When the 2007 push for amnesty failed in Congress, President Bush gave his grudging and belated approval to an enforcement crackdown. Factories were raided, illegal immigrants caught at the border were prosecuted rather than just thrown back, cooperation with local law enforcement was stepped up. Even the significant increase in deportations served the self-deportation goal because not only were more people forcibly removed, but those removals sent a message to others who were never caught that they should go home voluntarily before they were arrested.

This success shouldn't have been a surprise. Illegal immigrants are people like any other and when they face a different set of incentives, their behavior will change. After 9/11, the biggest group of illegal immigrants focused on by the government were Pakistanis, who left on their own in droves.

As the result of a 2007 Arizona law requiring all businesses in the state to use the online E-Verify system to screen new hires for legal status, the state's illegal population fell by 17 percent, according to the non-partisan Public Policy Institute of California.

Of course, reducing enforcement sends a different message, which is why the number of illegal immigrants stopped declining during the first two years of the Obama term. The administration has issued "prosecutorial discretion" memos telling immigration agents to ignore illegal immigrants who weren't also violent criminals, terrorist or drug smugglers. In other words, ordinary illegal aliens are being told, repeatedly and openly, that they have nothing to worry about so long as their offenses are limited to immigration violations, identity theft, tax fraud, and the like.

The administration is also pursuing high-profile lawsuits against states, like Arizona and Alabama, that are trying to help the federal government with immigration enforcement. What's more, worksite raids have been banned, replaced by audits of personnel files, causing some illegal immigrants to be fired but not to be taken into custody.

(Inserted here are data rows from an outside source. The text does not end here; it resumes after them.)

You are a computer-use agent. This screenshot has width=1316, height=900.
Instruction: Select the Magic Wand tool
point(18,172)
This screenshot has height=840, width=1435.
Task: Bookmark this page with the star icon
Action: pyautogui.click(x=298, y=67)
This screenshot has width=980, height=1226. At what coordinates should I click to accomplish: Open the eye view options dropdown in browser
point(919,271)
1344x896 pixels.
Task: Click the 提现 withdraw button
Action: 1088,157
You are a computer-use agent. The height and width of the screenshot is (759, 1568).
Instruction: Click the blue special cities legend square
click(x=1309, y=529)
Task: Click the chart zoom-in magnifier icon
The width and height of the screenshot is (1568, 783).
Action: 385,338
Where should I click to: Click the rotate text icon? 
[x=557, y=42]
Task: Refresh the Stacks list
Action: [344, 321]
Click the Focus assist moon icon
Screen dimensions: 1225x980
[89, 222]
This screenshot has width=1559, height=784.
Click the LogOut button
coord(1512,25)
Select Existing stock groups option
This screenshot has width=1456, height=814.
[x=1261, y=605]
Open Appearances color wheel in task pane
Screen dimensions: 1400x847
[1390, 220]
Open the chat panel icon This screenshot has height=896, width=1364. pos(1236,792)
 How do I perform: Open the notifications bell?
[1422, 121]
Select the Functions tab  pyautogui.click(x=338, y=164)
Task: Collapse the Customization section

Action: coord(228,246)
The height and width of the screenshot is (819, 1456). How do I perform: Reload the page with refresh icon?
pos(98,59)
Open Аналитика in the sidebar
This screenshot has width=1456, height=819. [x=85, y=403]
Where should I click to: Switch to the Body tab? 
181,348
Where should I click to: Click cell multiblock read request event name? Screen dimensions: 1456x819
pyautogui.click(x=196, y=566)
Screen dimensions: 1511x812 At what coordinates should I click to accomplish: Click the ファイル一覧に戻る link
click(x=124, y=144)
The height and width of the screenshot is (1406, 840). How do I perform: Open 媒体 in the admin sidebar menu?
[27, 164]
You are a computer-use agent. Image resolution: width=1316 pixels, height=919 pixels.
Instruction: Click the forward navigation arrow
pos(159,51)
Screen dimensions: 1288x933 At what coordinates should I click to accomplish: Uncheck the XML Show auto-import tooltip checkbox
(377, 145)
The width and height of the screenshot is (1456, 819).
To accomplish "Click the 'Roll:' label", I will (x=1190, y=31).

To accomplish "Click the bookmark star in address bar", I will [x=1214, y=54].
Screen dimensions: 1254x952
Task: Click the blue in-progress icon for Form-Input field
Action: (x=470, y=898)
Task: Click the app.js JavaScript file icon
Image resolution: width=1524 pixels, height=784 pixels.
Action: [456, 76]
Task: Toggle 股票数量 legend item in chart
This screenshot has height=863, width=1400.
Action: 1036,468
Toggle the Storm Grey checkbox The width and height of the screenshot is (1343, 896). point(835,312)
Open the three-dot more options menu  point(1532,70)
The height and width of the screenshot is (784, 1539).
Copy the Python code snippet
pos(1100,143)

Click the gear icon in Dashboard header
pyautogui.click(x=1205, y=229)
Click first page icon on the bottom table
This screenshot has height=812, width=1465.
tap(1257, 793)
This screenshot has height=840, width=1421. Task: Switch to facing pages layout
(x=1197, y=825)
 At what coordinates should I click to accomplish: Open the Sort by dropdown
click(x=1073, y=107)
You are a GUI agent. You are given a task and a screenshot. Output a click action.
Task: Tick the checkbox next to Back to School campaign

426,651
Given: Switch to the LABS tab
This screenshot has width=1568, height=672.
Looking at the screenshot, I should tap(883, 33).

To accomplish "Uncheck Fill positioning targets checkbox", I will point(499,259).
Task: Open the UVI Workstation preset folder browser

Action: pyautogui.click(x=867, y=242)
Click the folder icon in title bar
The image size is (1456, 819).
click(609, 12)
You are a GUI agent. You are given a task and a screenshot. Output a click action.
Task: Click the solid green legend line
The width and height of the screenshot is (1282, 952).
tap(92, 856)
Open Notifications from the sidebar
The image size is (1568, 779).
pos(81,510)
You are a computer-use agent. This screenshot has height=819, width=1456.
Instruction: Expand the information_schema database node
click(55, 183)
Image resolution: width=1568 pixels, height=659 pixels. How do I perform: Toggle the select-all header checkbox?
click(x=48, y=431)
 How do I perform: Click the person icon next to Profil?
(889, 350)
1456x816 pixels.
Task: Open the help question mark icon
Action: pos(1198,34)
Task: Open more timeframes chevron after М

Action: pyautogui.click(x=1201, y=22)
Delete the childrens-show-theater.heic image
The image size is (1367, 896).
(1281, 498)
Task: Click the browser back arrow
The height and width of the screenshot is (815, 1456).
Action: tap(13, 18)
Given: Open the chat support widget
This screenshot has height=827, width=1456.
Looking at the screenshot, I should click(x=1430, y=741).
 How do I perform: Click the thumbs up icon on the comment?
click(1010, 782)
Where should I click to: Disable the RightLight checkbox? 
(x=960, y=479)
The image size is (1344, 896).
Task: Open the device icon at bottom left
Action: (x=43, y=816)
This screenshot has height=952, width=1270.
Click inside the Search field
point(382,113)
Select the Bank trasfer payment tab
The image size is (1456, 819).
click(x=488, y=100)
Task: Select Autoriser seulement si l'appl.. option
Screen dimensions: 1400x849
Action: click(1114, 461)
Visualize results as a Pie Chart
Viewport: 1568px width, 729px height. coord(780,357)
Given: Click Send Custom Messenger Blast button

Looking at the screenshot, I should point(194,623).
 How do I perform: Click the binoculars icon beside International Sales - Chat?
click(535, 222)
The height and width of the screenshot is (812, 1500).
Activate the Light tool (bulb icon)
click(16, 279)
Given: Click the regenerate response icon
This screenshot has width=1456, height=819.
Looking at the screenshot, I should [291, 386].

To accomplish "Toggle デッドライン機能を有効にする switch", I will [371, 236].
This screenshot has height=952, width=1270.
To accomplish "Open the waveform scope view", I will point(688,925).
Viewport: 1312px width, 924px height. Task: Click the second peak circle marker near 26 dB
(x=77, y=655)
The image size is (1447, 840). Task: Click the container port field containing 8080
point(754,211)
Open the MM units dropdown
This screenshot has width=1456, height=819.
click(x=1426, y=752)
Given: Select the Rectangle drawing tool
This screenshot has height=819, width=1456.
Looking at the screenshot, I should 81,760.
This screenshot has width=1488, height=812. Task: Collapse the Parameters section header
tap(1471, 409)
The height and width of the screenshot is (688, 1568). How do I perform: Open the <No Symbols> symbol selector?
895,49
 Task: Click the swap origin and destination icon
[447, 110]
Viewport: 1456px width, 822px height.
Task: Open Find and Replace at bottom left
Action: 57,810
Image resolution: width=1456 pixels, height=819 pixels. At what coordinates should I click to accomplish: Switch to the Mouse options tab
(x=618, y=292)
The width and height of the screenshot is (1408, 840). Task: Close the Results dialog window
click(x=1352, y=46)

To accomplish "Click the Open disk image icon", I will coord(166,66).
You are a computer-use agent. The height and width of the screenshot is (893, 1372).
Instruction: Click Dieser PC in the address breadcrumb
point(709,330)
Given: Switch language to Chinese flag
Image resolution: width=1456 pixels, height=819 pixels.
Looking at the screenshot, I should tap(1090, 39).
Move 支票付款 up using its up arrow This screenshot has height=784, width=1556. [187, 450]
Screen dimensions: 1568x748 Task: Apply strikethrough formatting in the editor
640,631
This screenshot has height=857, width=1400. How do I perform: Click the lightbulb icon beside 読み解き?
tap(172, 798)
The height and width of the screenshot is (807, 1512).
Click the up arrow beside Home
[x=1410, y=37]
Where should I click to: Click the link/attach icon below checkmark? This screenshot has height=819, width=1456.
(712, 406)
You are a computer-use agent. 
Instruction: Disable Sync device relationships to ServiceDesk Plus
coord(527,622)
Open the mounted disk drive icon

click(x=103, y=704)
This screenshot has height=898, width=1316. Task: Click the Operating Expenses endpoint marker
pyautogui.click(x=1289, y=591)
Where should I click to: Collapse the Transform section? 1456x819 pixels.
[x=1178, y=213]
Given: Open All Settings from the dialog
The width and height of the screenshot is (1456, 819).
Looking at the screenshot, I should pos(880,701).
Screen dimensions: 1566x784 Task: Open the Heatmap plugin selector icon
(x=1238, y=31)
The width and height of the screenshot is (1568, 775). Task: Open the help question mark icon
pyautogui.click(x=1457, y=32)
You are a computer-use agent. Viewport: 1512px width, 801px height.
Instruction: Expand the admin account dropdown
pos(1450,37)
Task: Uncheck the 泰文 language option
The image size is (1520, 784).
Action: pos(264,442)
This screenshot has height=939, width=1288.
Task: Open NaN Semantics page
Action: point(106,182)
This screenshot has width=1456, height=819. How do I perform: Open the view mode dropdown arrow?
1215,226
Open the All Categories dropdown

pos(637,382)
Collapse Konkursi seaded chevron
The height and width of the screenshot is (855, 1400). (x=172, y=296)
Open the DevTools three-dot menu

And the implicit message sent by such measures is made explicit when the president repeatedly says he wants to legalize -- give amnesty  to --  the illegal population. Words have consequences; a Border Patrol agent told me recently that the day after the 2008 election, two illegal aliens approached him near a gap in the fence and asked if they could come in now since Obama had won.

Imagine the effect of such actions and words on illegal aliens already living here who were considering returning home; many seem to have put those plans on hold to see if amnesty would pan out, leading to the halt in the decline of the illegal population.

Perhaps at some point in the future a debate on amnesty will be necessary; not all illegal aliens can be induced to go home, after all. But many can, and we'll never know how many until we try. The current administration's unwillingness to enforce the law has halted what would otherwise likely have been a significant further reduction in the illegal population.

Mark Krikorian is executive director of the Center for Immigration Studies.